1. Introduction and Goals
Requirements Overview
CREstimate.ai is an agentic AI system for commercial real estate valuations that addresses critical challenges in the traditional appraisal process:
The Problem:
- Subjectivity: Traditional appraisals rely heavily on individual appraiser judgment
- Inconsistency: Different appraisers produce different valuations for the same property
- Aging workforce: Average commercial appraiser age is over 60, creating supply constraints
- Outdated methodology: Excessive reliance on backward-looking data without systematic market sentiment analysis
The Solution: CREstimate.ai uses Smitty, an agentic AI economist that:
- Analyzes market sentiment through 6 data layers (macro-economic, micro-economic, geopolitical, capital markets, demographics, current events)

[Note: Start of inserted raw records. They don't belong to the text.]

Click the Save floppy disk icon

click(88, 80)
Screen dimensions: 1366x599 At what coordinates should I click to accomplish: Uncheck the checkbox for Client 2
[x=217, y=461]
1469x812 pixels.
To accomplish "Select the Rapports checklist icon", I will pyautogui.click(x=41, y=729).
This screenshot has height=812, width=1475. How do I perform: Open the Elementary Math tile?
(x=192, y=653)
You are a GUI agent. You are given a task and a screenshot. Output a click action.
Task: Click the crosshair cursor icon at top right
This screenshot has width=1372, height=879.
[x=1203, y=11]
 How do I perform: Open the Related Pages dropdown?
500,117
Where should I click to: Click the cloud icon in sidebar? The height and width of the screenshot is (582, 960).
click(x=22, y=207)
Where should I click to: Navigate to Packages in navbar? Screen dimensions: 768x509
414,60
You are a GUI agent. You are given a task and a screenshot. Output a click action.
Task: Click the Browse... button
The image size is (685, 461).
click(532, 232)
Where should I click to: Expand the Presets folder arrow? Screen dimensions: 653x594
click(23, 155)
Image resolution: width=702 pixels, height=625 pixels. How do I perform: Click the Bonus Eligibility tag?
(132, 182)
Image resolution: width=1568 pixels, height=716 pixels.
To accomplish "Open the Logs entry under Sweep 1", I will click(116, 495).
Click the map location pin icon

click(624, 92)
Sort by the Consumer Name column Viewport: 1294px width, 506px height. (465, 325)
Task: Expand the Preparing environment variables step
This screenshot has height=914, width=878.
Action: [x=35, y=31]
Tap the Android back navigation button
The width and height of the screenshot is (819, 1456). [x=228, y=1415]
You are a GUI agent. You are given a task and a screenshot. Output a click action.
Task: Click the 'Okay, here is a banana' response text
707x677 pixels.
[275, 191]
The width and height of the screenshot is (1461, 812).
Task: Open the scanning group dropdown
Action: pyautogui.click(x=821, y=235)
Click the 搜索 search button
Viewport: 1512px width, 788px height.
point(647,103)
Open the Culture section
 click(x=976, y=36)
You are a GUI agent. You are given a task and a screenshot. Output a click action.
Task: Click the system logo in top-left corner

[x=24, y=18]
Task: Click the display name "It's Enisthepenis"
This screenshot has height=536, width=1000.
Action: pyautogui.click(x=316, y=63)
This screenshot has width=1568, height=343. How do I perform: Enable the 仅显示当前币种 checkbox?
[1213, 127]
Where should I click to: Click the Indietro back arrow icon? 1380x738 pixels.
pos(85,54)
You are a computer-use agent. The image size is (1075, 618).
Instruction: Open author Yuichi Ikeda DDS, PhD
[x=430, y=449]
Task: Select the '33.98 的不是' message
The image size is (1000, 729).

- Applies asset-specific weighting for different property types
- Continuously learns from historical outcomes via a memory bank
- Provides consistent, repeatable methodology
Core Capabilities
| Capability | Description |
|---|---|
| CRESI Calculation | Commercial Real Estate Sentiment Index with 6-layer analysis |
| Agentic Learning | Self-correcting AI that improves with each valuation |
| Asset-Specific Tuning | Different weighting for office, retail, industrial, multifamily |
| Audit Trail | Complete transparency into sentiment scoring methodology |
Quality Goals
| Priority | Quality Goal | Description |
|---|---|---|
| 1 | Architectural Clarity | Investors and partners understand technical approach without implementation details |
| 2 | Version Transparency | Track architectural evolution via changelog and semantic versioning |
| 3 | Accessibility | WCAG 2.1 AA compliance for all stakeholders including screen readers |
| 4 | Living Documentation | Fast updates during development with visible change indicators |
Stakeholders
| Role | Concern | Expected Outcome |
|---|---|---|
| Investors | Technical viability and ROI potential | Confidence in agentic AI approach and scalability |
| Strategic Partners | Integration capabilities and APIs | Clear boundaries, data flows, and partnership opportunities |
| Regulators | Compliance, auditability, risk | Documented quality requirements, risk mitigations, and methodology transparency |
| Technical Team | Implementation guidance | Arc42 blueprint for development decisions |
| Appraisers | Understanding AI role | How Smitty augments (not replaces) human expertise |
| Lenders/Banks | Valuation reliability | Consistent, defensible valuations for underwriting |
Business Context
Target Markets:
- Banks and lenders (licensing to banking software providers)
- Regulators (Fannie Mae, Freddie Mac, appraisal sub-committees)
- Private market investors (REITs, investment firms, brokers)
Business Model:
- Subscription-based with free tier
- One-time fees for full property reports
- Enterprise licensing for unlimited access
This documentation follows the arc42 template for software architecture documentation.